Tujuan 1:
Jawablah pertanyaan berikut berdasarkan teks tentang doa.
(a) Secara bahasa, apa makna salat?
(b) Surah dan ayat berapa yang dikutip?
(c) Sikap hamba seperti apa yang tidak disukai Allah SWT?
Tujuan 2:
Ubahlah paragraf dalam teks tentang doa yang diawali "Allah SWT senang jika hambanya" menjadi daftar butir yang memuat fakta-fakta utamanya.
Tujuan 3:
Teruskan teks tentang doa mulai dari kalimat terakhirnya.

━━━━━ Blok Teks ━━━━━

Keajaiban Doa

Keajaiban Doa

Inilah Waktu Ampuh untuk Berdoa
Ilustrasi Berdoa. (Ils: Novitasari/Siswi SMK Muhammadiyah 2 Surabaya)

Suaramuslim.net – Doa adalah salah satu ibadah kita kepada Allah SWT. Di mana pun dan kapan pun, kita dianjurkan untuk senantiasa berdoa, memohon ampunan dan perlindungan kepada Allah SWT. Bahkan, salat yang kita lakukan setiap hari secara bahasa juga bermakna doa. Dalam bacaan salat, banyak doa yang kita panjatkan kepada-Nya. Dari mulai membaca iftitah, membaca surah Al-Fatihah, rukuk, sujud, duduk di antara dua sujud, dan tahiyat, semuanya berisi untaian doa-doa.

Dalam surah Ghafir ayat ke-60 disebutkan: Dan Tuhanmu berfirman, “Berdoalah kepada-Ku, niscaya akan Kuperkenankan bagimu. Sesungguhnya orang-orang yang menyombongkan diri dari menyembah-Ku akan masuk Neraka Jahanam dalam keadaan hina dina.”

Allah SWT senang jika hambanya merajuk memohon ampunan dan pertolongan-Nya. Sebaliknya, Allah SWT tidak suka jika hamba-Nya berlaku sombong, merasa mampu tanpa bantuan-Nya, bahkan meminta pertolongan kepada selain-Nya. Doa adalah tanda bahwa kita melibatkan Allah dalam segala urusan kita. Doa adalah cermin dari kedekatan kita kepada Sang Pemilik jagat raya.

━━━━━ Data ━━━━━

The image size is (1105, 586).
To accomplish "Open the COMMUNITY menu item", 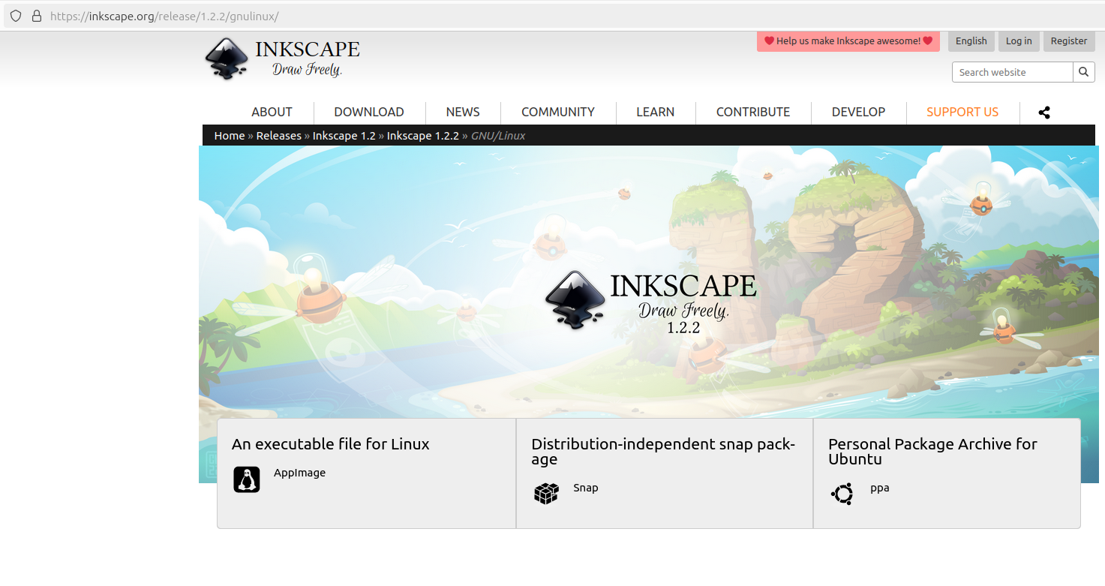I will coord(557,112).
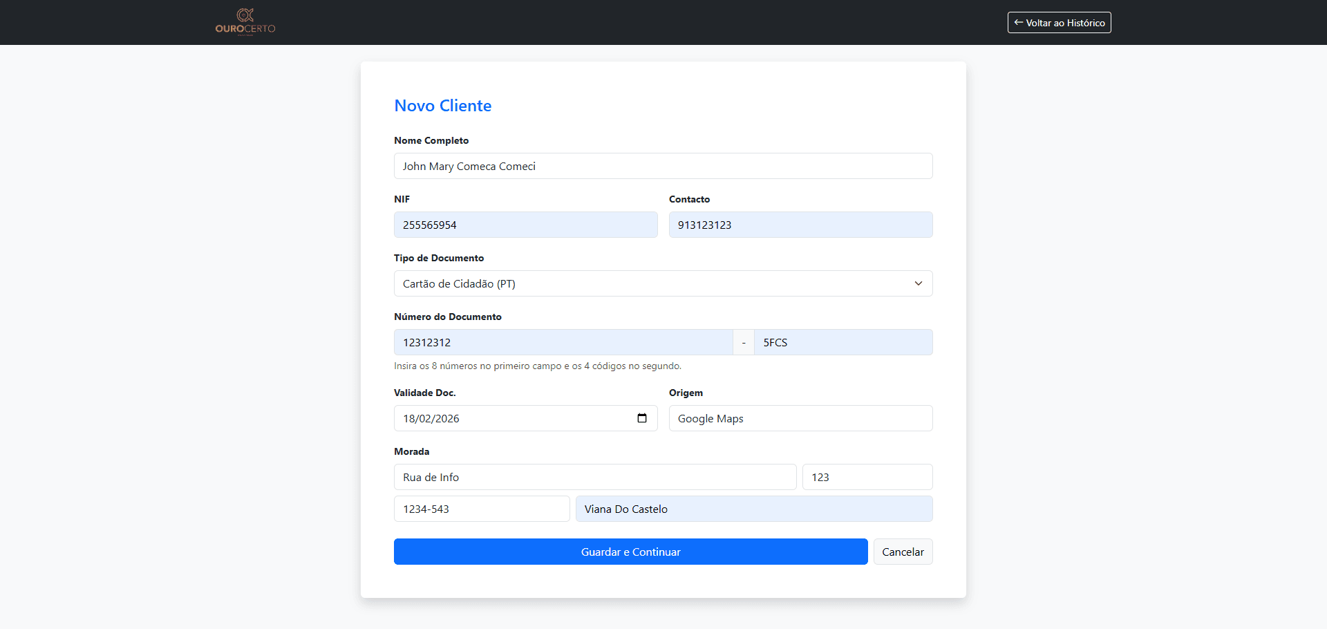Screen dimensions: 1327x629
Task: Expand the Tipo de Documento dropdown
Action: pos(662,283)
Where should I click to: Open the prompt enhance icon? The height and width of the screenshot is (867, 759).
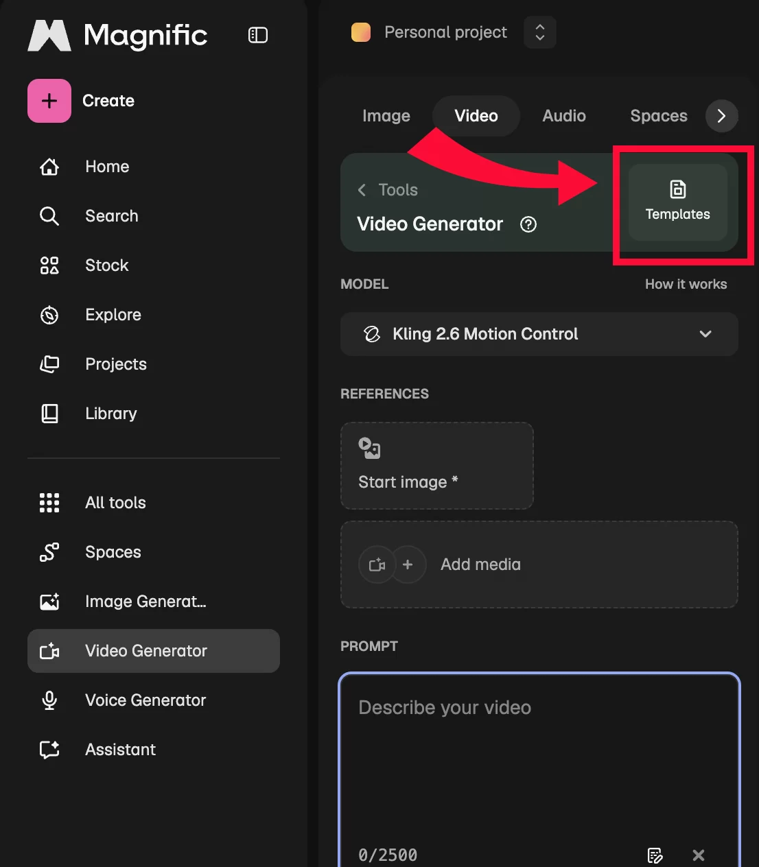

━━━━━

Hasil Akhir 1:
(a) Secara bahasa, salat bermakna doa.
(b) Surah Ghafir ayat ke-60.
(c) Allah SWT tidak suka jika hamba-Nya berlaku sombong, merasa mampu tanpa bantuan-Nya, bahkan meminta pertolongan kepada selain-Nya.

Hasil Akhir 2:
- Allah SWT senang jika hamba-Nya merajuk memohon ampunan dan pertolongan-Nya.
- Allah SWT tidak suka jika hamba-Nya berlaku sombong, merasa mampu tanpa bantuan-Nya, atau meminta pertolongan kepada selain-Nya.
- Doa menjadi tanda bahwa kita melibatkan Allah dalam segala urusan.
- Doa mencerminkan kedekatan kita kepada Sang Pemilik jagat raya.

Hasil Akhir 3:
Sebagai manusia, kita punya harapan, keinginan, dan kebutuhan. Sandarkan semua itu dengan usaha dan doa-doa. Mohonlah pada Allah SWT dengan nama-nama-Nya yang mulia (Asmaul Husna) agar segala apa yang menjadi harapan kita bisa dikabulkan-Nya.

Dan Allah memiliki Asmaul Husna (nama-nama yang baik), maka bermohonlah kepada-Nya dengan menyebut Asmaul Husna itu, dan tinggalkanlah orang-orang yang menyalahartikan nama-nama-Nya. Mereka kelak akan mendapat balasan dari apa yang mereka kerjakan. (QS. Al-A’raaf: 180).

Katakanlah (Muhammad), “Serulah Allah atau serulah Ar-Rahman dengan nama mana saja yang kamu dapat menyeru, karena dia mempunyai nama-nama yang terbaik (Asmaul Husna), dan janganlah kamu mengeraskan suaramu dalam salat dan janganlah (pula) merendahkannya dan usahakan jalan tengah di antara kedua  itu.” (QS. Al-Isra: 110).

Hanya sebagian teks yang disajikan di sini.